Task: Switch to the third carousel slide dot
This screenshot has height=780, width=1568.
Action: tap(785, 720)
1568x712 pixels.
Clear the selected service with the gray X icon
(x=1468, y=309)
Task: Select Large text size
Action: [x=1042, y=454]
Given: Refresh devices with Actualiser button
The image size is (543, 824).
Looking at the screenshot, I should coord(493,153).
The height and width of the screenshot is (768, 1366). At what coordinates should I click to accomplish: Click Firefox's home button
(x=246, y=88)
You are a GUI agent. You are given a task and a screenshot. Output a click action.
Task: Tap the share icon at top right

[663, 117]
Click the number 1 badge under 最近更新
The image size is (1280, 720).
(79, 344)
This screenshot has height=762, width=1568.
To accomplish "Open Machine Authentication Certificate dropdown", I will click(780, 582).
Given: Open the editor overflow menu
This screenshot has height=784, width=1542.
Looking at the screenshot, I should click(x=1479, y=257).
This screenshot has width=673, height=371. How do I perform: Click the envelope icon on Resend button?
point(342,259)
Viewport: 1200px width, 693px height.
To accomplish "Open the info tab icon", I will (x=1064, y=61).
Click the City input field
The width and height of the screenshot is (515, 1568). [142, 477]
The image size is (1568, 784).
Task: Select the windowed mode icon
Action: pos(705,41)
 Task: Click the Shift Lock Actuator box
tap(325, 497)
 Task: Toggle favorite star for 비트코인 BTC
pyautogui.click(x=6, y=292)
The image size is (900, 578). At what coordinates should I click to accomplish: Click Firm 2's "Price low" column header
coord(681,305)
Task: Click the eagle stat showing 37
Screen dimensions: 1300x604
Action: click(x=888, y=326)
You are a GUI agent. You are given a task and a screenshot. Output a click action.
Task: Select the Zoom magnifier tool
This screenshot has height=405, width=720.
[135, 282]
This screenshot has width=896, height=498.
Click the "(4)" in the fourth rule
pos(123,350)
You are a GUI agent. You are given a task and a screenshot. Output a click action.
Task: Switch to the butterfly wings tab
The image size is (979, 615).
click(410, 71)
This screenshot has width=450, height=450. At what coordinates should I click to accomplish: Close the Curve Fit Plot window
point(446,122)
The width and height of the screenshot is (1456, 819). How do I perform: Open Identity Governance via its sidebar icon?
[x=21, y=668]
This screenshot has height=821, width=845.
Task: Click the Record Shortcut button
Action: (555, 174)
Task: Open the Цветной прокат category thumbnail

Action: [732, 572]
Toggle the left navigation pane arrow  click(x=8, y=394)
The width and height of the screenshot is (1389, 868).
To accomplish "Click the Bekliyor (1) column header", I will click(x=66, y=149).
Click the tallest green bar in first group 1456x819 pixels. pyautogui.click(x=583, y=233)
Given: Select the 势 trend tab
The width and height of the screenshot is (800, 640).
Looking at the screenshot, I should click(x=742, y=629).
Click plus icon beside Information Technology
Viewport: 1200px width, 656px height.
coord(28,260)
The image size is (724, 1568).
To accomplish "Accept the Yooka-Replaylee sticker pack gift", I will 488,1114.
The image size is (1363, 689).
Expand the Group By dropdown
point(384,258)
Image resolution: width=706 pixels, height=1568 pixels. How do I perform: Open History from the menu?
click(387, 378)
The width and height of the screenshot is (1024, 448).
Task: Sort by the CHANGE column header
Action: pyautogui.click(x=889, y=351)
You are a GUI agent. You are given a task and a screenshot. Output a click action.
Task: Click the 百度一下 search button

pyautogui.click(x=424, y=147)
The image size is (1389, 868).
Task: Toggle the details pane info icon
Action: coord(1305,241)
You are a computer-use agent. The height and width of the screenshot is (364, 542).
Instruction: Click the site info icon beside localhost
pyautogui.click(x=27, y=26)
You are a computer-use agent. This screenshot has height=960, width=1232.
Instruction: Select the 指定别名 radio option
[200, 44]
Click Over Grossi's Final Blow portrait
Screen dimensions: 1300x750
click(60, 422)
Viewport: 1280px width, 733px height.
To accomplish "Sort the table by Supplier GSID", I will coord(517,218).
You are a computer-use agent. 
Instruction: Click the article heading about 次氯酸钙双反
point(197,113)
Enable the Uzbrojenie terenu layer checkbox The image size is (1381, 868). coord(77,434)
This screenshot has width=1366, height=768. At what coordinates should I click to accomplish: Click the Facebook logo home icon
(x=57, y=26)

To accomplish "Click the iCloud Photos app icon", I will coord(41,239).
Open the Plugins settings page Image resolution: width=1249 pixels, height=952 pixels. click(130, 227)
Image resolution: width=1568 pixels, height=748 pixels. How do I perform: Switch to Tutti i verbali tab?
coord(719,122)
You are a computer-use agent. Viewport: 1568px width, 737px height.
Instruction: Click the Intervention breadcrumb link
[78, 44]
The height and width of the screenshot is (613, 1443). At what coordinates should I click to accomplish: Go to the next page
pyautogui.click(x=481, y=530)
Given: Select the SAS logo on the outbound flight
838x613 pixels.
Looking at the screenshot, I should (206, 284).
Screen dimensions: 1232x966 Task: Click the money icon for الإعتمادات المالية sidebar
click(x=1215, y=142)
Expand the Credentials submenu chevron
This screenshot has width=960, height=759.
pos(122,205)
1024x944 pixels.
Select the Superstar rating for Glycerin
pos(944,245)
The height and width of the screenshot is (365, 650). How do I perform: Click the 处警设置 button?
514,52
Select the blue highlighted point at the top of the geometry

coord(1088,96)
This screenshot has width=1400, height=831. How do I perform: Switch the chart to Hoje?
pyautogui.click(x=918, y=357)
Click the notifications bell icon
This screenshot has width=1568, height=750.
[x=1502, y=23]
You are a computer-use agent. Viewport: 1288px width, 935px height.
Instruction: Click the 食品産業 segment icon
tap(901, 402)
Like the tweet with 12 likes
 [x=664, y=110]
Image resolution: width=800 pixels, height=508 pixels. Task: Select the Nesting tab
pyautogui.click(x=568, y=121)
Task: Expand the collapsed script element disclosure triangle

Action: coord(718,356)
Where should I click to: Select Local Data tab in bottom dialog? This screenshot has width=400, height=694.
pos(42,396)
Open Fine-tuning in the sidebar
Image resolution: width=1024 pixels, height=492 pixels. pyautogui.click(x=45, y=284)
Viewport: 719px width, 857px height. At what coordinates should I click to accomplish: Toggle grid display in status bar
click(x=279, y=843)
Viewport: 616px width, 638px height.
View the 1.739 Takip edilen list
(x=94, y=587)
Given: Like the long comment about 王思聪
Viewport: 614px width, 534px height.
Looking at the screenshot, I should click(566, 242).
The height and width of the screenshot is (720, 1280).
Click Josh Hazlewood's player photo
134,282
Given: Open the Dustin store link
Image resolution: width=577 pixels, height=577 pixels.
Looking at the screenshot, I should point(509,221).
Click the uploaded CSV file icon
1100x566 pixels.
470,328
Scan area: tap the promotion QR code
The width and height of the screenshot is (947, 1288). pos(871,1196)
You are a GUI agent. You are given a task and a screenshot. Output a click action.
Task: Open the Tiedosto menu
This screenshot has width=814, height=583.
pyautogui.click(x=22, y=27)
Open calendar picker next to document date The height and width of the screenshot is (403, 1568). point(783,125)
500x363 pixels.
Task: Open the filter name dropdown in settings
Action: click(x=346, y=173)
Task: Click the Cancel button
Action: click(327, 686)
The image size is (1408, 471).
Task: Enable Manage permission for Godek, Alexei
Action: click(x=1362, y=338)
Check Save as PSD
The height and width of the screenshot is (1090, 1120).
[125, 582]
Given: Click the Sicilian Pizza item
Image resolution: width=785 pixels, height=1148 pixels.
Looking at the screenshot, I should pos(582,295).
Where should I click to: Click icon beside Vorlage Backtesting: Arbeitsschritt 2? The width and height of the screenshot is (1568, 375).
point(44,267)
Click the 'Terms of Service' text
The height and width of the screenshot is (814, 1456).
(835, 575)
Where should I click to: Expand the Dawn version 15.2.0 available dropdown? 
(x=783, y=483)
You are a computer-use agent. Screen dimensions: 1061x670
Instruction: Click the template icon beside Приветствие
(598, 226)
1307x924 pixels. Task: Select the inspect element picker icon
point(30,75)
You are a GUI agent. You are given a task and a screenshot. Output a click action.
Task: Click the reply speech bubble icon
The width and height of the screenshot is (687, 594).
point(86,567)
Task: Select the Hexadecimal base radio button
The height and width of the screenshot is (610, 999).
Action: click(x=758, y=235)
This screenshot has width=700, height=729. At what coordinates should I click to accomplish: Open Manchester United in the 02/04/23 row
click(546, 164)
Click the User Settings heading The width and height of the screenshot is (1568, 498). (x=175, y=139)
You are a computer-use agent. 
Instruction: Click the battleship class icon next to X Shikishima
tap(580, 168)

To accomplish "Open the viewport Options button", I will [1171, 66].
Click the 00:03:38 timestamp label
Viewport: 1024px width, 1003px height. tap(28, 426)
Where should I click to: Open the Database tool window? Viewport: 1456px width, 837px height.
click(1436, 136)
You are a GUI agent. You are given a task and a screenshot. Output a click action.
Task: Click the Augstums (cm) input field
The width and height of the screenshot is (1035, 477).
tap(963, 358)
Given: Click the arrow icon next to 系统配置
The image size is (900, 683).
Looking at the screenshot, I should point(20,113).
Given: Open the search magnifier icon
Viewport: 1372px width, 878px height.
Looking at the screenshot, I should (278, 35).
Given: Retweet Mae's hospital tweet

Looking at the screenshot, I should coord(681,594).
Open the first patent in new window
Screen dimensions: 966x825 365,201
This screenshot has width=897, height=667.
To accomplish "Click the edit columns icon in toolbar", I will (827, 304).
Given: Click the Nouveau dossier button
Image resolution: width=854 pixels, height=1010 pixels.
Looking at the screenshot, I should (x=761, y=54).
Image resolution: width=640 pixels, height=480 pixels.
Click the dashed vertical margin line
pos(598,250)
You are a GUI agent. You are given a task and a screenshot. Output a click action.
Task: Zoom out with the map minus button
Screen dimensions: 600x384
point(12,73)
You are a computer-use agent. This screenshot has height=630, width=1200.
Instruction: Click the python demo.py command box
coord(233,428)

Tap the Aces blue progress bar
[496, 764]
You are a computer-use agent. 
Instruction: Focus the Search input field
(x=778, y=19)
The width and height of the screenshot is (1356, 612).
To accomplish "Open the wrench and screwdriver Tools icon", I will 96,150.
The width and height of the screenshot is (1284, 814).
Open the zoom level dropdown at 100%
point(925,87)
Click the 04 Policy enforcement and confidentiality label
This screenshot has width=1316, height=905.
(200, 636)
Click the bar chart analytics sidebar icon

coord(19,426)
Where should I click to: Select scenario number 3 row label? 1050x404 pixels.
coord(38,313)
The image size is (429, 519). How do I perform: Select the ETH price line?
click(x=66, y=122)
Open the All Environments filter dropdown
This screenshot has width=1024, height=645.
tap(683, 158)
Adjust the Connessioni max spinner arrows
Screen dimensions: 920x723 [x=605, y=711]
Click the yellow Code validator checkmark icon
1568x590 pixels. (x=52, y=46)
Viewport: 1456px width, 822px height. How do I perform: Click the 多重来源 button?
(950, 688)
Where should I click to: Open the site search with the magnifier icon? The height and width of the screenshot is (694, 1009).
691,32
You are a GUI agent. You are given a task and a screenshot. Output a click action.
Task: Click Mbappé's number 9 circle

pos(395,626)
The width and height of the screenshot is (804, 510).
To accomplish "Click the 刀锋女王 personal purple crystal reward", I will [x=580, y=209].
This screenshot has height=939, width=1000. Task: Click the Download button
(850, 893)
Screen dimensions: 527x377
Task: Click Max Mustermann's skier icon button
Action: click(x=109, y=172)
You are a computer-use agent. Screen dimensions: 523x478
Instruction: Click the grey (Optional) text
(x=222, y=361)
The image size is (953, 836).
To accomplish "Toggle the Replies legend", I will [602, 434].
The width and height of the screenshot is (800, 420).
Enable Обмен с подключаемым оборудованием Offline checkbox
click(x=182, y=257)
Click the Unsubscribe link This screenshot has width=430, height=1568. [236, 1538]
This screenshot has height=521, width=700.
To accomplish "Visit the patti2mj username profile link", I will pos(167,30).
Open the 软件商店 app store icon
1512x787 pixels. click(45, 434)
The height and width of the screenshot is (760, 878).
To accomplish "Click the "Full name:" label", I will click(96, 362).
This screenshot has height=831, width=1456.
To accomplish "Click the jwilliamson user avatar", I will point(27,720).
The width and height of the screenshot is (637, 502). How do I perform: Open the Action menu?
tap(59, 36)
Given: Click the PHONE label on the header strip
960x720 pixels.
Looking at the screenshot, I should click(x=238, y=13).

####################

* **Problem to work on**
Please pull out everything from the first line of the data above down to the line containing "Looking at the screenshot, I should coord(493,153).", including both of those lines, and reproduce it unchanged.

* **The reply**
Task: Switch to the third carousel slide dot
This screenshot has height=780, width=1568.
Action: tap(785, 720)
1568x712 pixels.
Clear the selected service with the gray X icon
(x=1468, y=309)
Task: Select Large text size
Action: [x=1042, y=454]
Given: Refresh devices with Actualiser button
The image size is (543, 824).
Looking at the screenshot, I should coord(493,153).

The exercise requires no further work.